After working in the sun for six hours, you’ve saved enough from your seasonal work to buy a ticket to see your favorite rock band(s). It’s a general admission show, and in this kind of situation, it’s your ingenuity versus that of twenty thousand other people in your effort to find the best standing space to check out your icons.
If you are indie to the bone and only attend shows with less than twenty people in the crowd, then this article is not for you. As a seasoned rock concert veteran, I offer you the five pitfalls of general admission concerts in no particular order. If you see any of this stuff going on, you know it’s time to weave your way through the mass of sweaty people surrounding you, because if you don’t, it’s going to be a long show.
1) The huge, smelly guy who refuses to wear a shirt. Somehow you’ve managed to get stuck next to this guy who stinks of Marb reds, Michelob Light and something that smells like a mutant form of Pert Plus. Unaware of his condition, he seems to be under the guise that it is acceptable for him to remove his shirt, unleashing a smell that is beyond B.O., it’s B.B.O (thanks to Jerry Seinfeld on that one). Steer clear of this guy or you’ll be showering for a week.
2) The possessive boyfriend who brings his uninterested girlfriend into the middle of a swarming mosh pit. This guy stands behind his significant other and tries to keep everyone in attendance in a three-foot radius around his girlfriend. He becomes very angry when anyone imposes on the space he has carved out for himself, so you will constantly be assessing your proximity to this neurotic couple. If they wanted a romantic dinner for two, they should have made reservations at Porta Bella instead of attending a rock concert. This couple can also be found at low-grade amusement parks and city carnivals wearing baby blue clothes while waiting in line for the Gravitron.

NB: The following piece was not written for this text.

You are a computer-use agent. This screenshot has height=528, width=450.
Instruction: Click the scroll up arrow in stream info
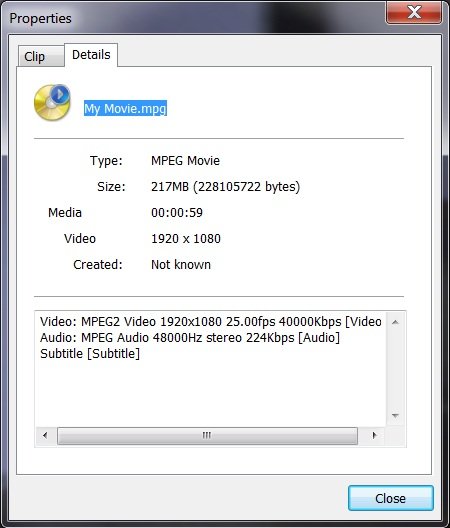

3) The people who really believe that they should be singing every lyric to every song. The sing-along is a longstanding tradition that has found massive favor recently with Creed worshippers. Those who believe in the sing-along need to be loaded on a bus and shipped to the next nearest city. If I wanted to pay 20-40 bucks to hear someone sing like crap, then I’d call my friend Nabeel and have him sing “The Red Summer Sun” by Third Eye Blind for me. Someone needs to literally burn the master recording of that one. You know what I’m talking about, I know that Mini-Sultani does.
4) Emo girls who cry when Chris Carrabba of Dashboard Confessional hits the stage. I caught this guy at a festival in Detroit and I’ve never seen so many girls crying over a guy who clearly didn’t translate to a large, festival crowd. Do they cry when Elliot Smith plays a gig? Elliot’s clearly got the lead on this guy and I would have much rather heard a little “Needle In The Hay” than “The Best Deceptions,” but that’s just me. I admit to digging some of Dashboard’s lonely rock, but on that particular day, there was no translation whatsoever, but don’t tell that to the girls carrying around self-made portraits of Carrabba.
5-Anyone who tries to talk on a cell phone during the performance. I actually witnessed someone take a cell phone from some guy in Toronto and crush it with his foot. Needless to say, this may have been the coolest thing I have seen at a concert, and that guy gets a major heads up from me. You don’t even need to be employed or have an income to get a cell phone, but these people are under the false impression that they are above the rest of the crowd, when in reality, they are not.
So if you are headed out to a general admission rock show this summer, keep these people in mind, they will be everywhere and if you are lucky, then you will be able to avoid all of them and have an enjoyable time checking out some live music that hopefully translates in the live setting.